From: Caio Marcelo de Oliveira Filho <caio.oliveira@intel.com>
Date: Fri, 21 Feb 2020 18:58:48 +0000 (-0800)
Subject: intel/fs: Combine adjacent memory barriers
X-Git-Url: https://git.libre-soc.org/?a=commitdiff_plain;h=7d54b84d49de991188a6a91bbadf00e89654f2c0;p=mesa.git

intel/fs: Combine adjacent memory barriers

This will avoid generating multiple identical fences in a row.

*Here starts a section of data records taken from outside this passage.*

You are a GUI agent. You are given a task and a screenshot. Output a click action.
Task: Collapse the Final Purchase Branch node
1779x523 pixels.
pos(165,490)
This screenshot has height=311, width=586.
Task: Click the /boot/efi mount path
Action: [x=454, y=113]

For Gen11+ we have multiple types of fences (affecting different
variable modes), but is still better to combine them in a single
scoped barrier so that the translation to backend IR have the option
of dispatching both fences in parallel.

This will clean up redundant barriers from various
dEQP-VK.memory_model.* tests.

Reviewed-by: Jason Ekstrand <jason@jlekstrand.net>
Tested-by: Marge Bot <https://gitlab.freedesktop.org/mesa/mesa/-/merge_requests/3224>
Part-of: <https://gitlab.freedesktop.org/mesa/mesa/-/merge_requests/3224>
---

diff --git a/src/intel/compiler/brw_nir.c b/src/intel/compiler/brw_nir.c
index 6c6e72208ac..9e8ae3b52a1 100644
--- a/src/intel/compiler/brw_nir.c
+++ b/src/intel/compiler/brw_nir.c
@@ -824,6 +824,26 @@ brw_nir_link_shaders(const struct brw_compiler *compiler,
    }
 }
 
+static
+bool combine_all_barriers(nir_intrinsic_instr *a,
+                          nir_intrinsic_instr *b,
+                          void *data)
+{
+   /* Translation to backend IR will get rid of modes we don't care about, so
+    * no harm in always combining them.
+    *
+    * TODO: While HW has only ACQUIRE|RELEASE fences, we could improve the
+    * scheduling so that it can take advantage of the different semantics.
+    */
+   nir_intrinsic_set_memory_modes(a, nir_intrinsic_memory_modes(a) |
+                                     nir_intrinsic_memory_modes(b));
+   nir_intrinsic_set_memory_semantics(a, nir_intrinsic_memory_semantics(a) |
+                                         nir_intrinsic_memory_semantics(b));
+   nir_intrinsic_set_memory_scope(a, MAX2(nir_intrinsic_memory_scope(a),
+                                          nir_intrinsic_memory_scope(b)));
+   return true;
+}
+
 /* Prepare the given shader for codegen
  *
  * This function is intended to be called right before going into the actual
@@ -843,6 +863,8 @@ brw_postprocess_nir(nir_shader *nir, const struct brw_compiler *compiler,
 
    OPT(brw_nir_lower_mem_access_bit_sizes, devinfo);
 
+   OPT(nir_opt_combine_memory_barriers, combine_all_barriers, NULL);
+
    do {
       progress = false;
       OPT(nir_opt_algebraic_before_ffma);